An OpEd in the Wall Street Journal recently highlighted the power of data to stop terrorist attacks. That’s good. But, legislative limits on certain data flows can shut off access to that tool. That’s bad.

The OpEd from Stewart Whitson, a former FBI Supervisory Special Agent, took us back to May 2015 when

a police officer killed two ISIS terrorists before they could carry out an attack in Garland, Texas. The FBI identified a third member of their group, Abdul Malik Abdul Kareem, who was plotting an attack in Arizona. While surveilling him, we saw him driving toward a house. Using credit-header data, we found the name and cellphone number of the man living in the house. A few hours after the suspect left the house, my partner and I called the occupant and arranged a meeting at a safe location. The man told us Mr. Kareem had tried to intimidate him. Earlier, the same man had unknowingly helped the terrorists find a location to train for the Garland attack. He became a key witness in our investigation.

The FBI was able to prevent a terror attack by using identifying information from the private sector. This information, sometimes called “credit header” information, is vital to not just prevent fraud, but this data can literally save lives, like in the ISIS case here. Sadly, the Consumer Financial Protection Bureau (CFPB) is considering a proposal that would effectively ban businesses like consumer reporting agencies (aka credit-reporting companies) from selling credit-header data to law enforcement agencies.

“Quick access [to data] is essential,” Whitson wrote.

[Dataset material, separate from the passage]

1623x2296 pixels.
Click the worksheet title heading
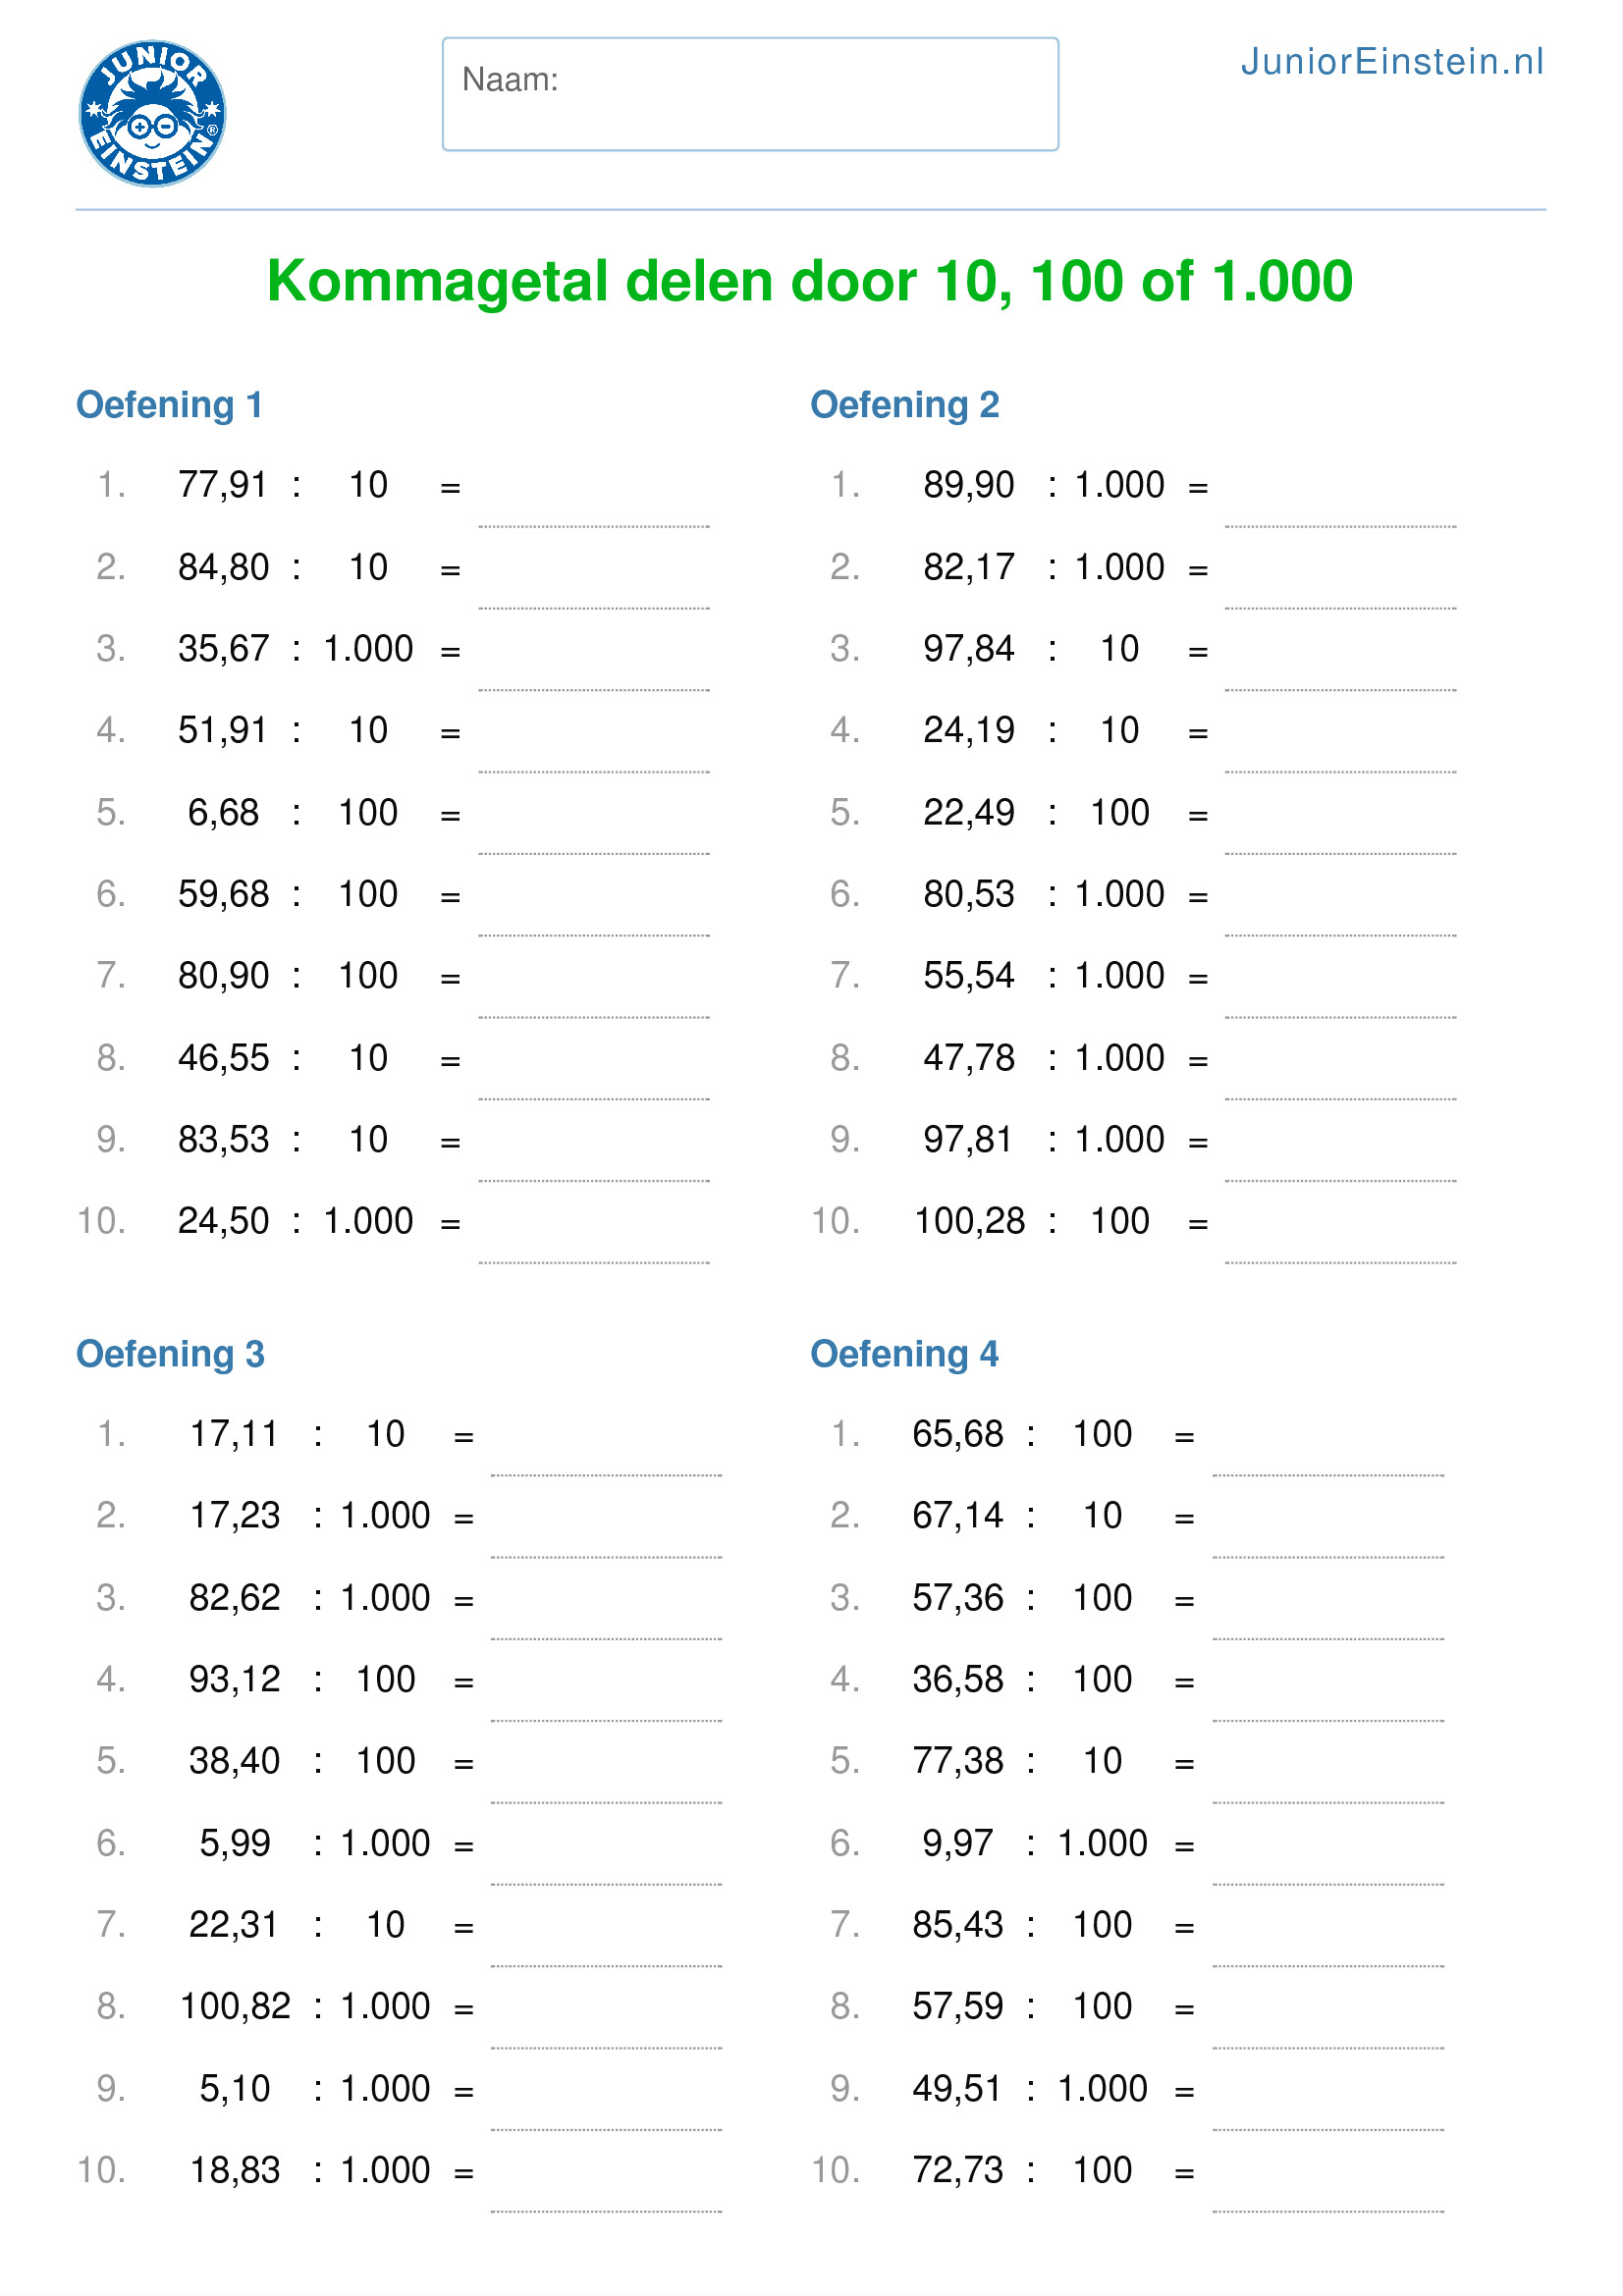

That data could go away if Congress, federal agencies, or state legislatures limit access to and use of identifying information. Whitson adds that he “worked on hundreds of terrorism-related investigations at the FBI, all of which relied on credit-header data.” Without credit header data access, criminals, including “terrorists stand to gain the most…The threat of a terrorist attack is high, perhaps higher than it’s ever been. Will the CFPB really make it more difficult to stop terrorists and save American lives?”

Stewart Whitson, Op-Ed, The CFPB Targets an Antiterror Tool: The FBI stopped an ISIS attack in 2015 using credit-header data, which the bureau wants to restrict, Wall Street Journal, Nov. 29, 2023. Whitson is the legal director of the Foundation for Government Accountability.

Prior to joining FGA, Stewart served in the FBI as a Supervisory Special Agent leading a large Section in the FBI’s Directorate of Intelligence. Earlier in his career, Stewart served as the FBI’s lead investigator following the first ISIS-claimed attack upon the U.S. homeland and deployed to Iraq, Jordan, and Eastern Europe in support of other FBI investigations. Stewart served as a member of the FBI SWAT team and as an FBI-certified legal advisor for national security-related matters.